**SEITENTEXT**
Es gibt das Sprichwort „Aus den Augen, aus dem Sinn“. Würden Sie also sagen, das gilt auch für Karrierechancen? Wer nicht im Büro präsent ist, wird bei der nächsten Beförderung also einfach vergessen?

Straub: Das ist genau der Punkt: Unternehmen müssen sicherstellen, dass auch Mitarbeiterinnen und Mitarbeiter, die häufiger nicht im Büro sind und mehr Telearbeit machen, die gleichen Chancen haben. Das gilt nicht nur in Bezug auf das Geschlecht, sondern ganz allgemein. Organisationen müssen sich hier anders strukturieren als in der Vergangenheit.

Stichwort Geschlechterunterschiede. Ihre Studie zeigt: Rund 75 Prozent der Männer, aber nur 56 Prozent der Frauen sind bei den wichtigsten neuen Technologien auf dem Laufenden. Wie erklären Sie das?

Straub: Eine Erklärung könnte sein, dass Frauen und Männer noch immer häufig in unterschiedlichen Branchen arbeiten. Männer eher in technikaffinen, Frauen in sozialen Berufen, in denen diese Technologien nicht so verbreitet sind. Generell sollten Arbeitgeberinnen und Arbeitgeber eine Basis für alle Mitarbeiterinnen und Mitarbeiter im Umgang mit neuen Technologien schaffen, damit alle gleichermaßen mobil und flexibel arbeiten können. Im Ringen um Talente werden wir auch gar nicht darum herumkommen. Die Rekrutierung qualifizierten Personals wird für alle Unternehmen immer wichtiger. Es ist auch im Interesse der Arbeitgeberin oder des Arbeitgebers, jeden im Umgang mit modernen Technolo­gien zu schulen.

Blicken wir auf die technische Kompetenz. Wie ist Deutschland im internationalen Vergleich aufgestellt?

Straub: Wenn es um Digitalisierung geht, ist die Bundesrepublik sicher noch nicht perfekt aufgestellt. Doch wir haben einen sehr hohen Technisierungsgrad. Es gibt wohl kaum jemanden in Deutschland, der kein Smartphone hat. Ich glaube, wir haben mehr Smartphone-Verträge als Einwohnerinnen und Einwohner. Auch in Sachen Tablets und Notebooks haben wir eine hohe Verbreitung in der Bevölkerung.  

Sind wir durch Corona jetzt in der neuen Arbeitswelt angekommen?

Straub: Ich vermute, ein wirkliches Ankommen gibt es nicht. Die Arbeitsmittel und Arbeitsformen entwickeln sich zu schnell weiter. Niemand kann sagen, wie wir in zehn Jahren arbeiten werden und welche Aufgaben dann noch von Menschen übernommen werden und welche eher von KI-basierten Algorithmen. Wir wissen, dass die Coronakrise eine Entwicklung massiv beschleunigt, die schon stattgefunden hat. Insgesamt sind wir auf einem guten Weg. Allerdings stehen wir erst am Anfang.

„Digitalisierung wird ja immer ganz gern für eine neue Art der Isolation verantwortlich gemacht. Es heißt, alles wird fremder, es gibt weniger Miteinander. Das glaube ich gar nicht. Ich bin der Überzeugung, dass wir viel mehr den Austausch suchen.“

Was sollten wir auf diesem langen Weg im Hinblick auf soziale Gesundheit berücksichtigen?

**GEZEIGTES MATERIAL**
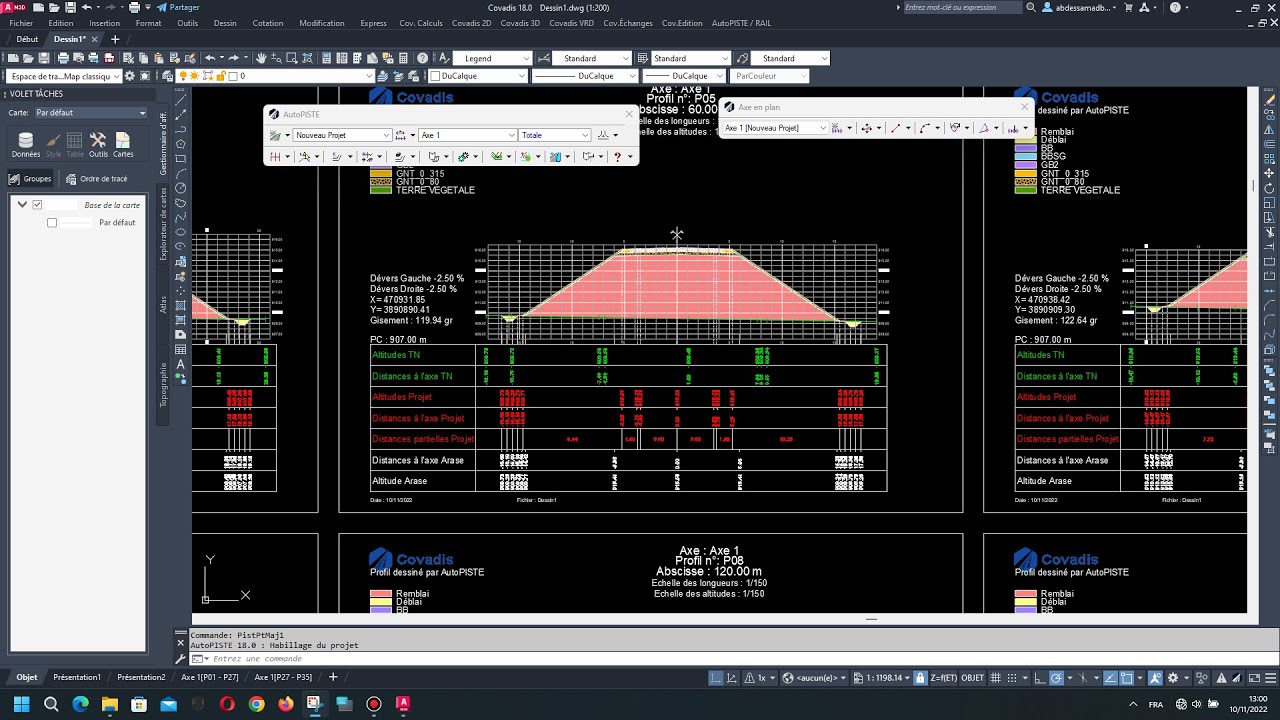Enable the Par défaut layer checkbox
Image resolution: width=1280 pixels, height=720 pixels.
coord(52,223)
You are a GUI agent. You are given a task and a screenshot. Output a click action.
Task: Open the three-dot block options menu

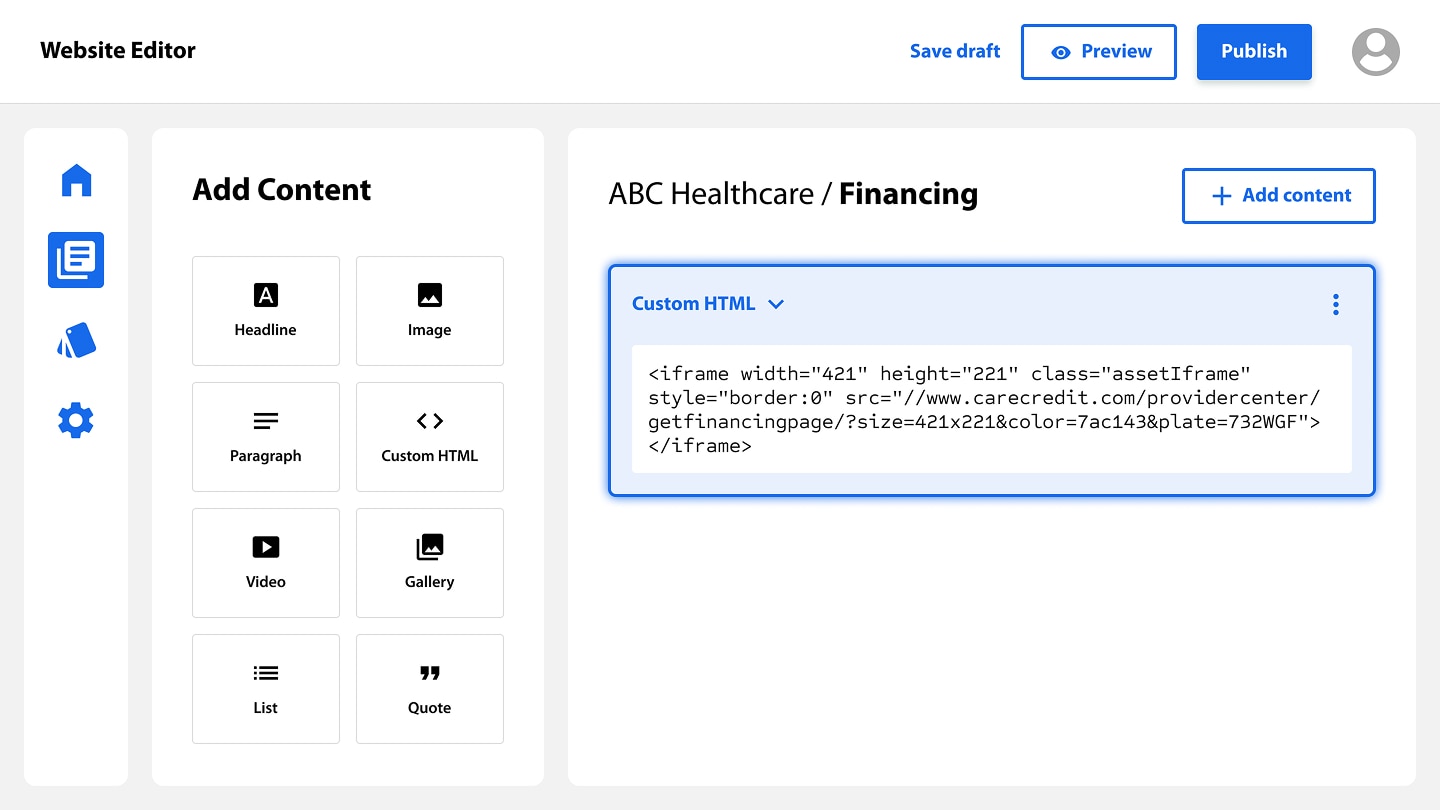(1335, 304)
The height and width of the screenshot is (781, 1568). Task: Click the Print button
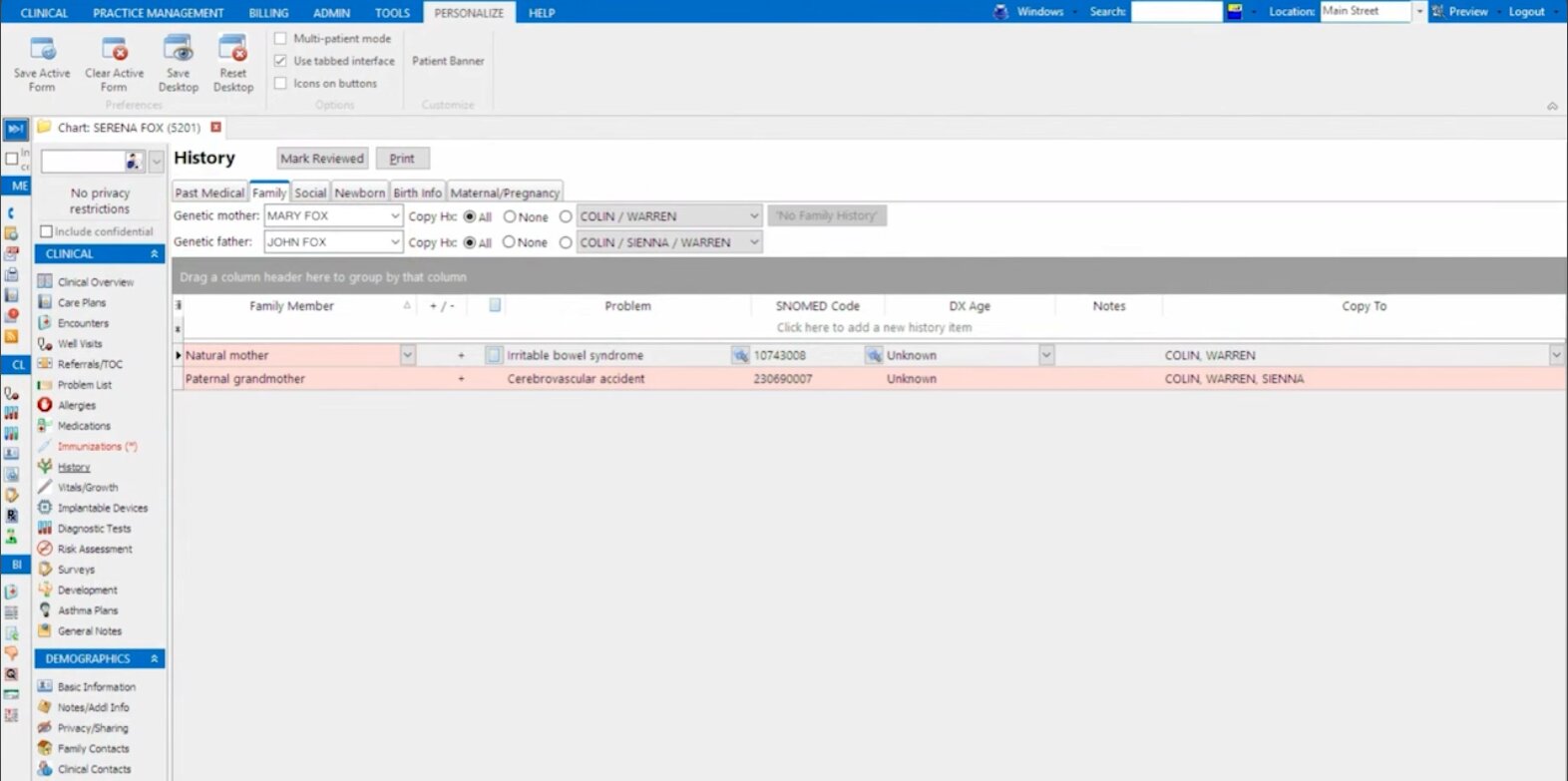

**ZIEL**
Erklären Sie in ein bis drei Sätzen, warum Straub im Interview über die neue Arbeitswelt meint, dass es ein wirkliches Ankommen in dieser Arbeitswelt nicht gibt. Die Einträge haben mit dem Interview nichts zu tun.

**ERGEBNIS**
Straub begründet das damit, dass sich Arbeitsmittel und Arbeitsformen zu schnell weiterentwickeln. Niemand könne sagen, wie wir in zehn Jahren arbeiten werden. Offen sei auch, welche Aufgaben dann noch Menschen übernehmen und welche eher KI-basierte Algorithmen.